DI UMBERTO SAMMARINI
UMBERTO SAMMARINI
In Italia stiamo vivendo una versione, riveduta e corretta, dei Dieci comandamenti. Il faraone ce l’abbiamo, le piaghe non se le becca lui ma le scarica sulla popolazione. Siamo inermi? Giammai, abbiamo anche noi un gagliardo Mosè, sta infatti nascendo l’ANPI S, leggasi Associazione Nazionale Pensionati Italiani Sopravvissuti. La natalità è bassa, in compenso i nostri vecchi sono refrattari, campano tanto e dissanguano l’INPS. In questi ultimi mille giorni, è stato tentato di tutto per accopparli, medicinali, visite specialistiche, interventi in day hospital, tutto a pagamento, niente da fare. Il punto è un altro, essendo le pensioni basse, i nostri anziani conducono una sana vita spartana: pasti frugali, che ad una certa età sono una mano santa; il cervello sempre in funzione per trovare soluzioni alternative; una tantum, uscita serale con arco e frecce per procacciarsi selvaggina. In pratica, nel corso degli anni, i governi hanno creato una sorta di Terminator e adesso ne pagano le conseguenze. Oddio, c’è anche una sorta di effetto collaterale. Non trovando lavoro, i figli spolpano i propri genitori, quando vengono a mancare usano la nuovissima tecnica della criogenesi, li congelano e continuano a prendere la pensione. In un certo senso c’è un incremento nelle vendite, purtroppo solo dei surgelatori.

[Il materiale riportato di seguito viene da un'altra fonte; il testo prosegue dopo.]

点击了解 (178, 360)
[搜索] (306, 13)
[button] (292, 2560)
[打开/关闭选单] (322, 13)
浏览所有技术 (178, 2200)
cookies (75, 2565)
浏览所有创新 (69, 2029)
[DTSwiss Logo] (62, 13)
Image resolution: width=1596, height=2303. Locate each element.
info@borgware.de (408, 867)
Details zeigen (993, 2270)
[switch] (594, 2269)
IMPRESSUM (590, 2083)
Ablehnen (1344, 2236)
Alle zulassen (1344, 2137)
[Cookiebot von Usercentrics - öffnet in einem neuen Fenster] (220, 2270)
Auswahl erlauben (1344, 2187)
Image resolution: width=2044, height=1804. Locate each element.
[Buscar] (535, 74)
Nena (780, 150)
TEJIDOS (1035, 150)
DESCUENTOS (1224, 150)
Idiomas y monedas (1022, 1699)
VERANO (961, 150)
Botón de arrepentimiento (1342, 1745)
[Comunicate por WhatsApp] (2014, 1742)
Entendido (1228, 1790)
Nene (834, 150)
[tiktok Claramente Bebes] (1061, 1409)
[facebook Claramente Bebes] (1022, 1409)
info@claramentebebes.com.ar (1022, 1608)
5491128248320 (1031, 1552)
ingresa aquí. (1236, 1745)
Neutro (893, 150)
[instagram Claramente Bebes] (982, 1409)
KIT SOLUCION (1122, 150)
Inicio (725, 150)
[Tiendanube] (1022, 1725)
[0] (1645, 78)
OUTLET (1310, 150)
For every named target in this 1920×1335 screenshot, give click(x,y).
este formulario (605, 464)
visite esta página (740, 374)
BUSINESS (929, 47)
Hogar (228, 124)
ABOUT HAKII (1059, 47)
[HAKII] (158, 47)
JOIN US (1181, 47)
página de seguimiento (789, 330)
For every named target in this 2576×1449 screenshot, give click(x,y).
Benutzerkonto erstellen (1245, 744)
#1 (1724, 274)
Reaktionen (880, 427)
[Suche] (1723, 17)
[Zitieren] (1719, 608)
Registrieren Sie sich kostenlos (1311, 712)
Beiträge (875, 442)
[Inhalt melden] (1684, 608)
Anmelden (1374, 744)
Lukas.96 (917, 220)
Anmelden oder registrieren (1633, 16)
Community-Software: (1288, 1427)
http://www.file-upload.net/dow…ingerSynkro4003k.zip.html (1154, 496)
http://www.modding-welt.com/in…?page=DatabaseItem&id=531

Adesso siamo in pieno clima referendum, da sei mesi il paese è bloccato, il 4 dicembre si avvicina e i colpi bassi si sprecano. Il faraone, forte del vecchio detto ” Se il tuo nemico è troppo forte, fattelo amico ” si è subito adeguato. Un ridente centro anziani, un festoso direttore ” Ragazzi e ragazze, una bella notizia, la Ministra Lorenzin parla al teatro Marconi, siete invitati, fuori ci sono dei fighissimi pulman tutti per voi. Svelti, svelti, non facciamola aspettare “
Azzo, la Lorenzin, vuoi vedere che ci sono buone notizie. I Terminator si insarchiaponano nei fighissimi pulman e, sospettosi ma speranzosi, si recano all’incontro con la bieca Ministra. Bel colpo d’occhio, teatro pieno, sono soddisfazioni. Parte la musichetta di Happy, ed entra qualcuno ballando:
” Madò, come si è ridotta la Lorenzin “.
– ” Cecato, non è la Lorenzin, ma la Pinotti “.
-” Nun ce vedo bene, c’ho la cateratta “.
– ” Cataratta.  No, quella lu dottore nun me l’ha detta “.
– “Ammazza che vocione “.
I più fortunati, quelli delle prime file, cataratta o meno, vedono che si tratta di Alfano e dicono:
“Che minchia c’entra, questo? “.
-” Boh, magari l’hanno spostato alla sanità “.
-” Alla sanità? Dalla padella nella brace, ma noi siamo tosti “.
Dopo due minuti, anche i più rincoglioniti, capiscono che la sanità c’entra come la marmellata nella carbonara.
” Non sentite quello che dice l’infame D’Alema, vuole la poltrona, votando SI vivrete tutti meglio. Cari pensionati, vi manderemo in vacanza alle Maldive, porteremo la minima a 5.000€, per i crapuloni Viagra gratis, per le insoddisfatte della loro terza, che è pur sempre arrapante, interventi a carico nostro per farla diventare una quinta”. Perplessità in sala.
-” Ma che ci sta a prende pe lo culo? Mo gli tiro il catetere “.
– ” Sei scemo? C’hai già la cataratta, guarda che mica te ne danno un altro “.
Beh, ci possiamo anche scherzare, una cosa è certa, siamo veramente arrivati alla frutta.